Task description:
Find "You are a computer-use" in the material, then return exactly the line containing it and all lines after it to the end, leaving out pictures.

#####

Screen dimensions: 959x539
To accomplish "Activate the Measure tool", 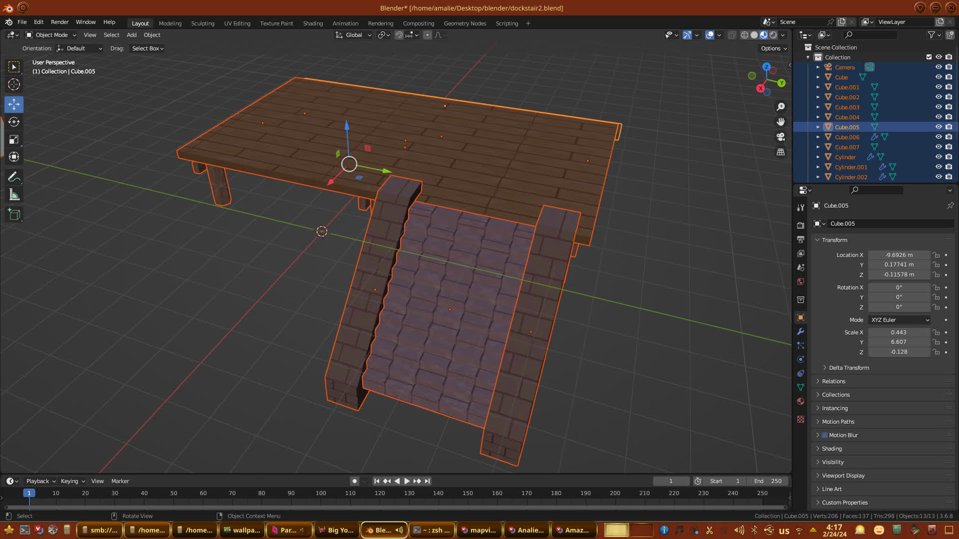I will [x=14, y=195].
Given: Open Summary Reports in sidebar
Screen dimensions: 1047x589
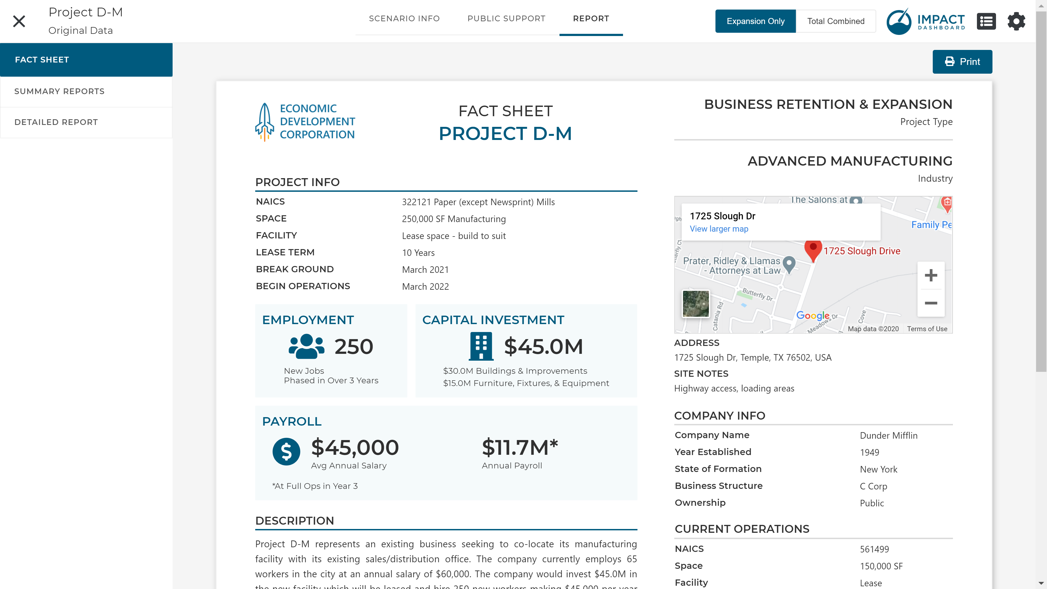Looking at the screenshot, I should coord(59,91).
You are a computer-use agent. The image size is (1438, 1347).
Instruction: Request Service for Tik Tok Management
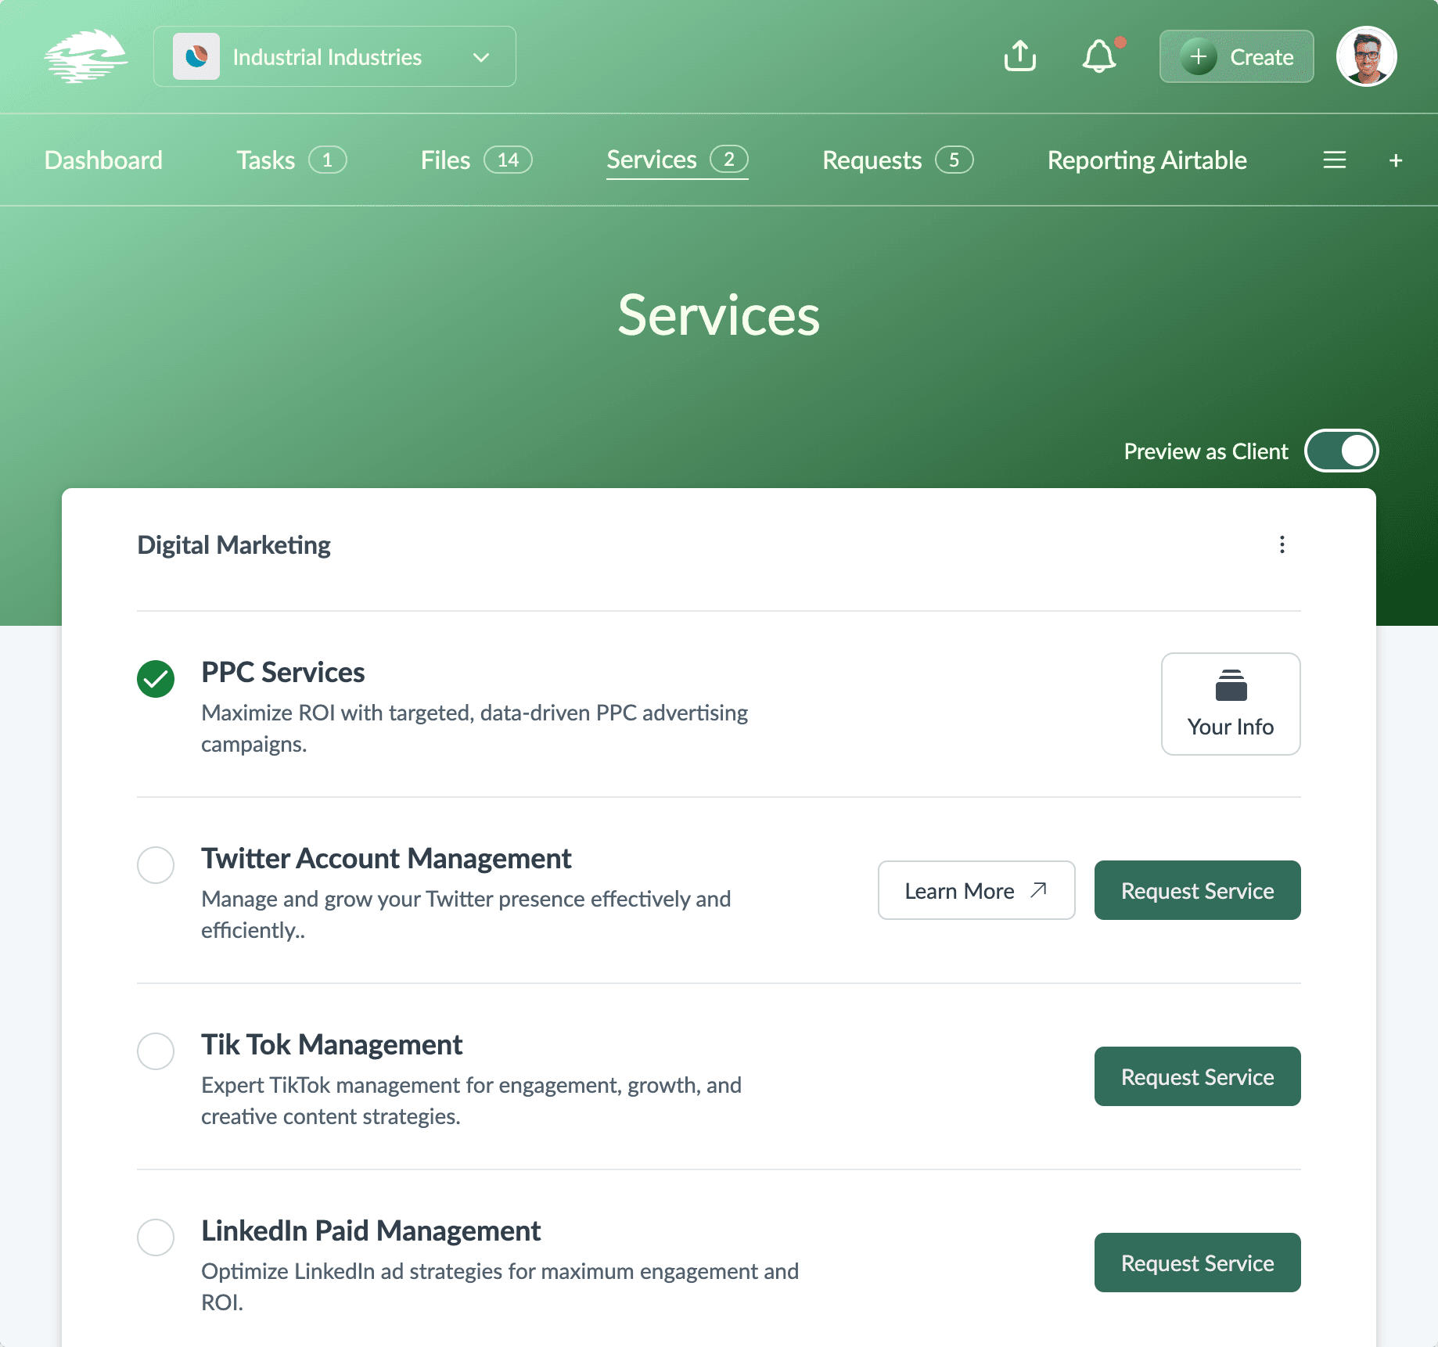pos(1197,1076)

#####

Solution:
You are a computer-use agent. The image size is (1438, 1347).
Instruction: Request Service for Tik Tok Management
pos(1197,1076)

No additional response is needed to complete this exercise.